Quem poderá defender Dilma?

São muitos os dispostos a ir para a rua para retirar Dilma Rousseff do poder, mas poucos os inclinados a defendê-la no campo de batalha. Dia 13 de março, haverá protestos em todo o Brasil pelo impeachment. Os movimentos que apoiam Lula, como CUT (Central Única dos Trabalhadores) e MST (Movimento dos Trabalhadores Rurais Sem Terra), estarão presentes em marcha de apoio, porém a maior parte da esquerda se negou a respaldar a presidenta. A guinada de Dilma para a direita para construir coalizões em seu segundo mandato falhou, e uma possível renúncia forçada parece cada vez mais próxima da realidade.

Guilherme Boulos, líder do MTST (Movimento dos Trabalhadores Sem Teto), anunciou essa semana que não apenas não apoiará Dilma, como está disposto a ir para as ruas contra seu governo. Isso não significa que se unirá aos torcedores do Brasil em camisas da Fifa no dia 13, mas que irá engrossar as filas da esquerda descontente com a governante.

Por todo o país, o PT (Partido dos Trabalhadores) tenta angariar aliados, seja conversando com partidos de esquerda, como o PSOL (Partido Socialista), seja em movimentos populares. Contudo, a desigualdade social, exacerbada ainda mais com a crise, reflete a falta de democracia no país, o que descontenta a esquerda.

As operações da polícia federal citam partidos de situação e oposição, o que demonstra quão amarrada estão as instituições brasileiras aos interesses políticos e ao enriquecimento individual.  O circo em torno do depoimento coercitivo de Lula, ou do processo de impeachment de Dilma, aberto por Eduardo Cunha, um presidente da câmara acusado de corrupção e enriquecimento ilícito, demonstra o desequilíbrio entre os apontamentos para o PT e para a direita.

A maioria da população não é a favor da saída da presidenta por impeachment, mas são poucos os que estão dispostos a defender um governo que pouco fez pelos direitos dos mais pobres e das minorias. A inabilidade política de Dilma mostrou-se insustentável por mais 4 anos de governo.

Os casos de corrupção, a crise econômica e a simpatia de alguns pela década de 1970 podem fazer com que o desfecho dessa novela Global não seja justiça, mas sim um futuro governo pouco democrático, com interesses individualista e neoliberais.

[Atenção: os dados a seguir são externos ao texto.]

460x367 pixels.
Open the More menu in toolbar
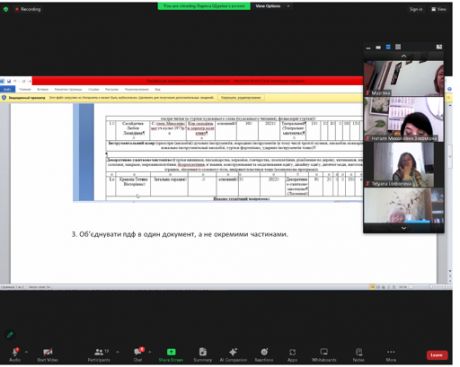click(x=391, y=354)
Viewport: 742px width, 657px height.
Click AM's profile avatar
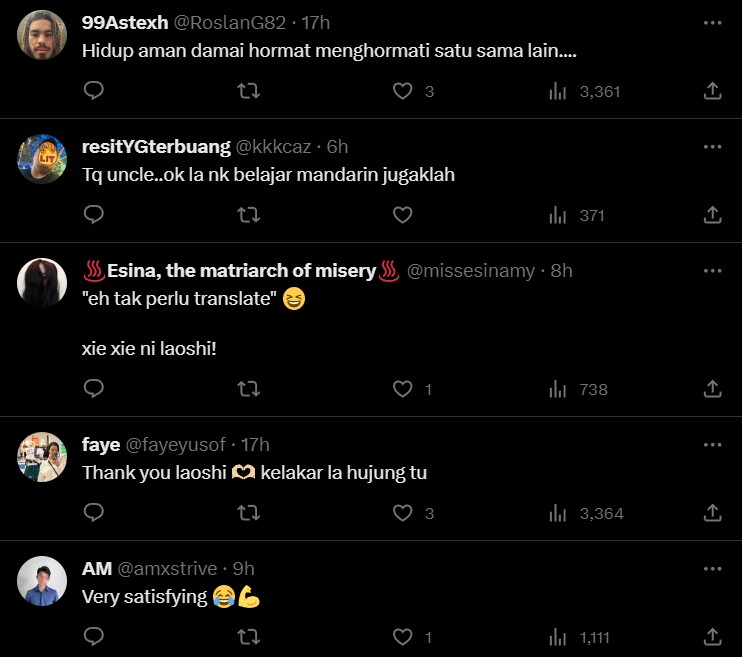(x=43, y=582)
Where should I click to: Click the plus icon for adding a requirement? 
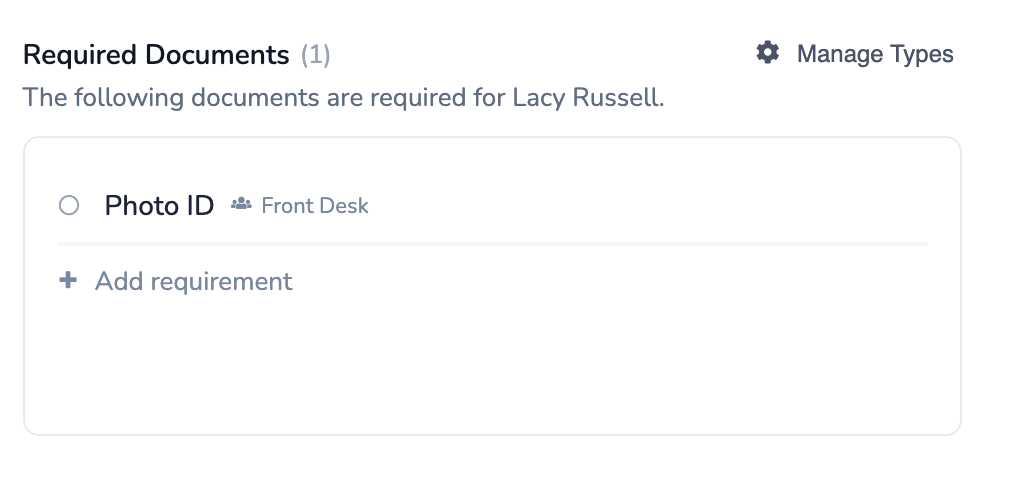point(68,281)
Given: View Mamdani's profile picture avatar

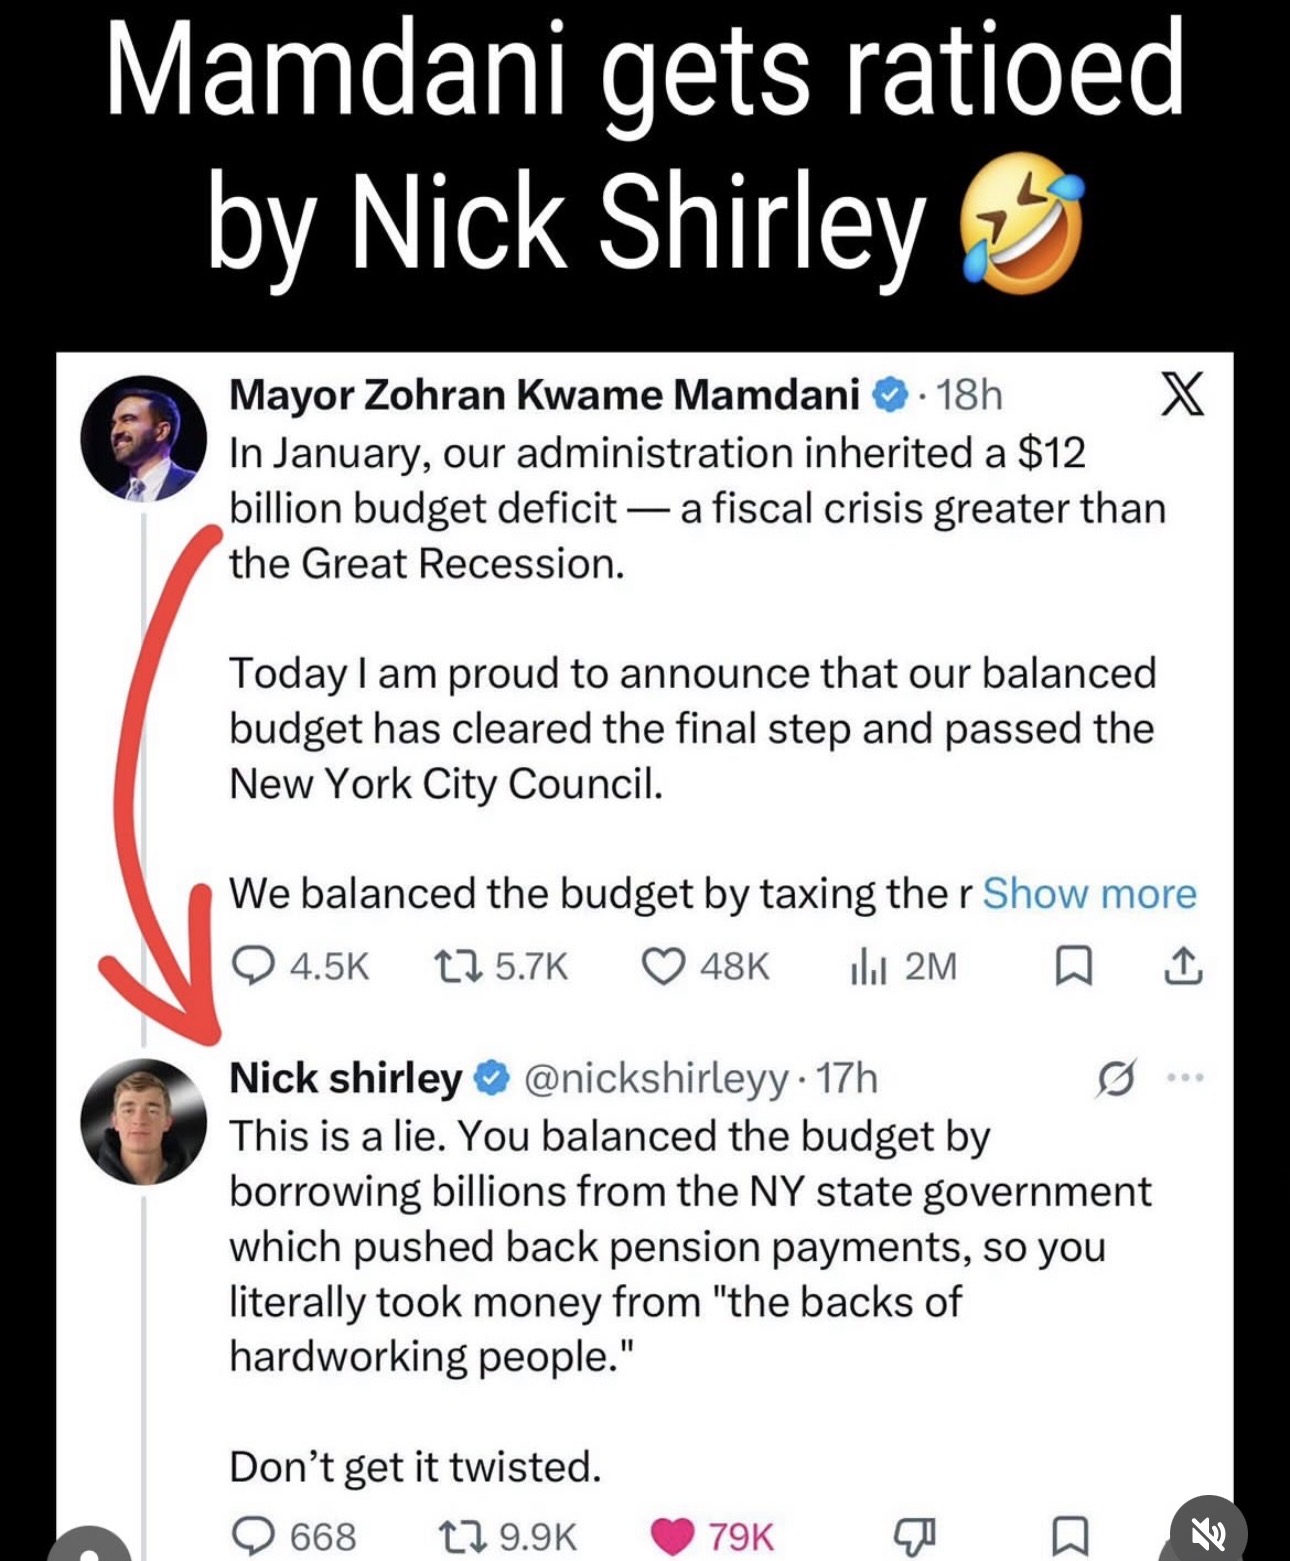Looking at the screenshot, I should (x=144, y=438).
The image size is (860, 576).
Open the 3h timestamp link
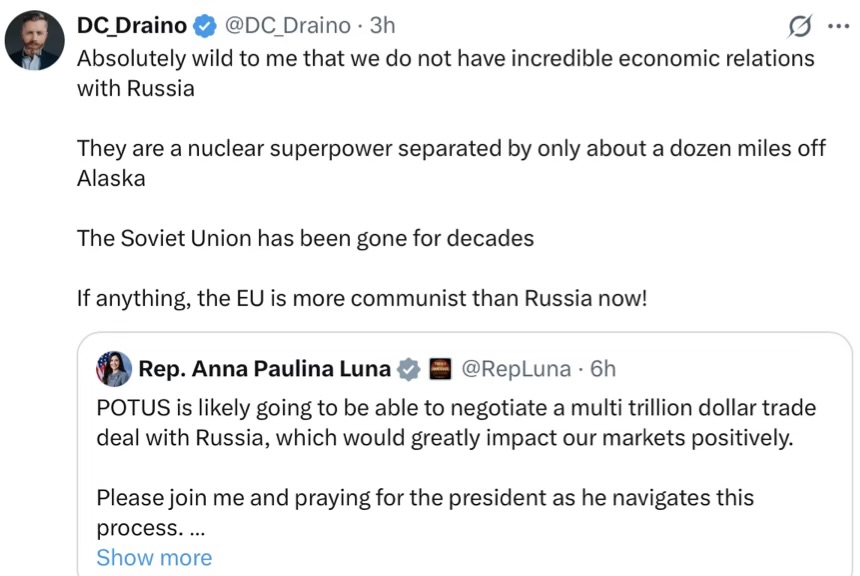[383, 26]
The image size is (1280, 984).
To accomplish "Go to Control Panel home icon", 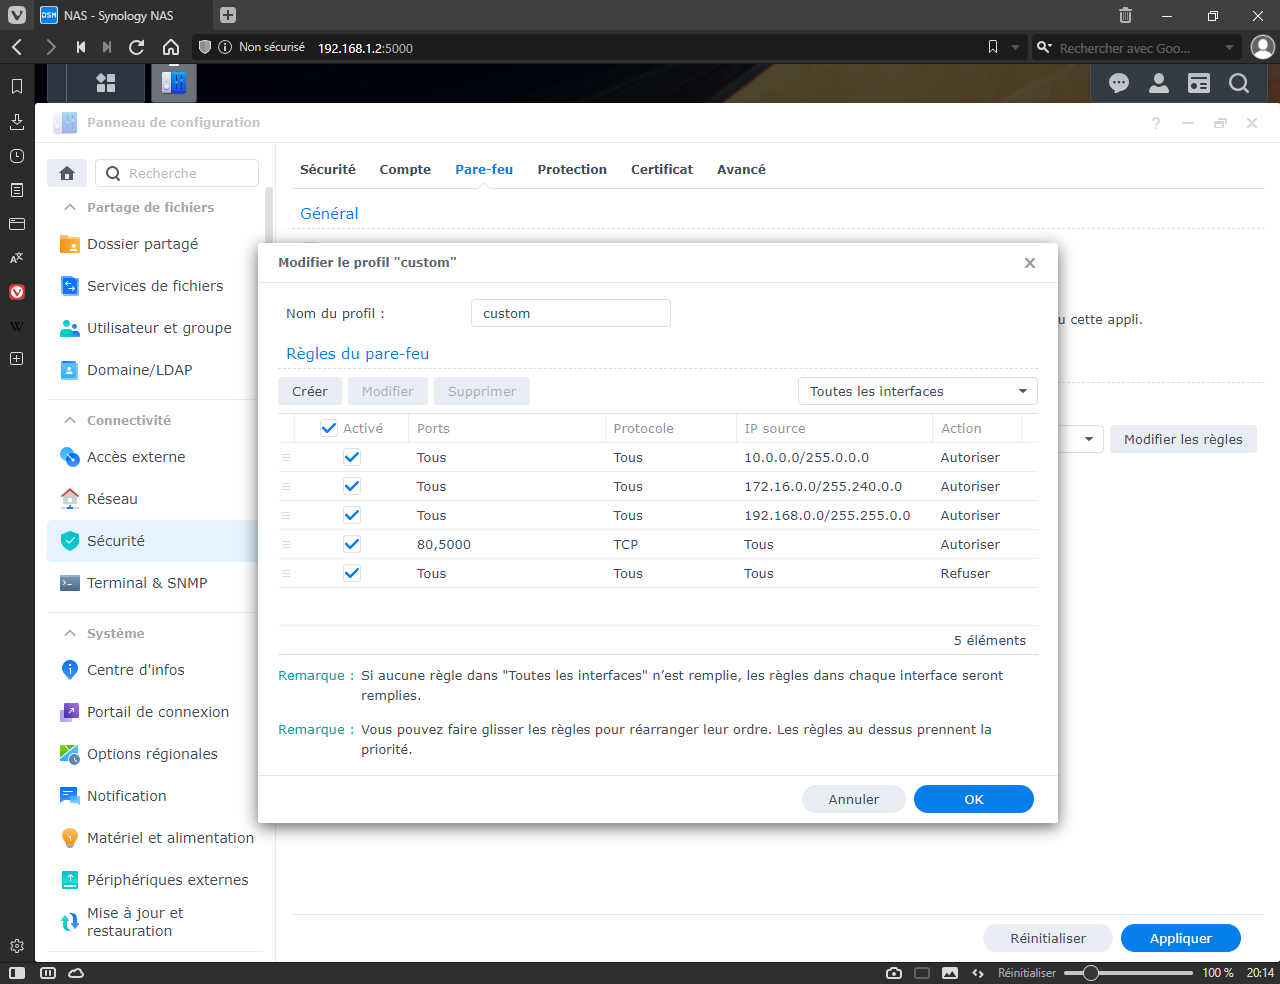I will [x=67, y=173].
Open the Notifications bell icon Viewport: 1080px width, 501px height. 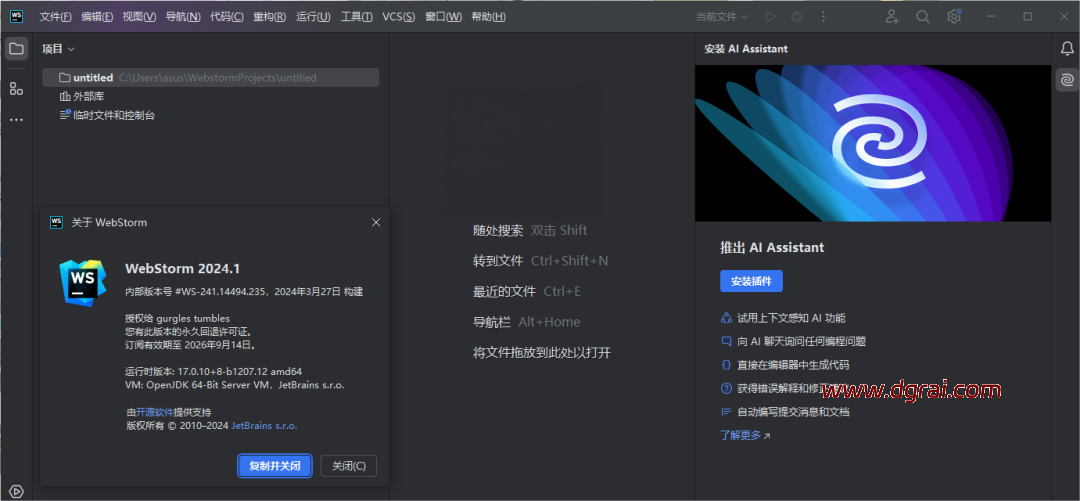(x=1067, y=48)
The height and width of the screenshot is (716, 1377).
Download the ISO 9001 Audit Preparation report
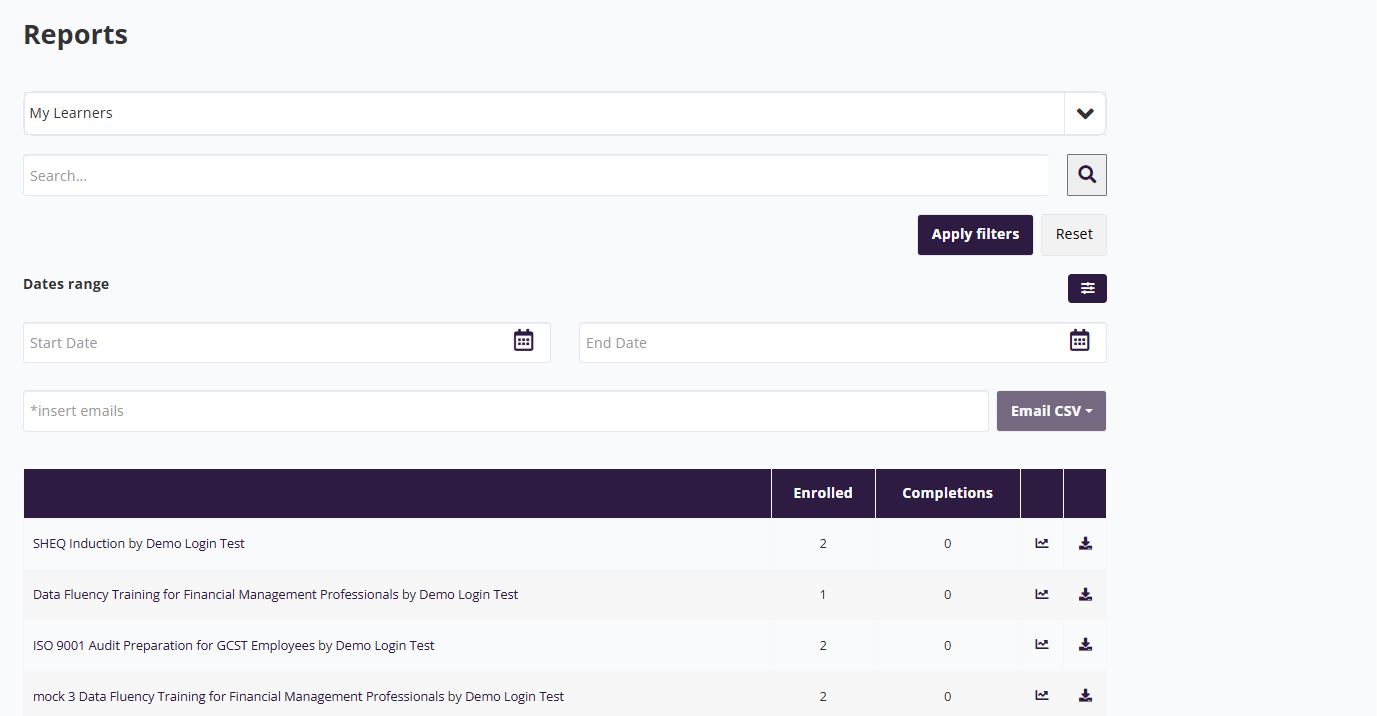pos(1085,645)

A imagem do PT não tem como ser reconstruída nos próximos anos, tamanho o desgaste que o governo Dilma condenou sua legenda. As manobras da presidenta parecem ser cada vez mais restritas, como um rei encurralado em um jogo de xadrez. O impeachment já se sabe que não haverá, pois a renúncia é mais digna. Basta esperar até onde o PT está disposto a ir para defender um governo.

A guinada à direita acontecerá assim que a legenda sair do poder, pois o PT, com suas concessões, desgastou sua própria imagem e a da esquerda. A democracia e a justiça social deverão ser defendidas pelos brasileiros que acreditam nela, que podem não ir às ruas por Dilma ou pelo impeachment, mas irão para defender seus direitos, caso não sejam contemplados em um novo governo.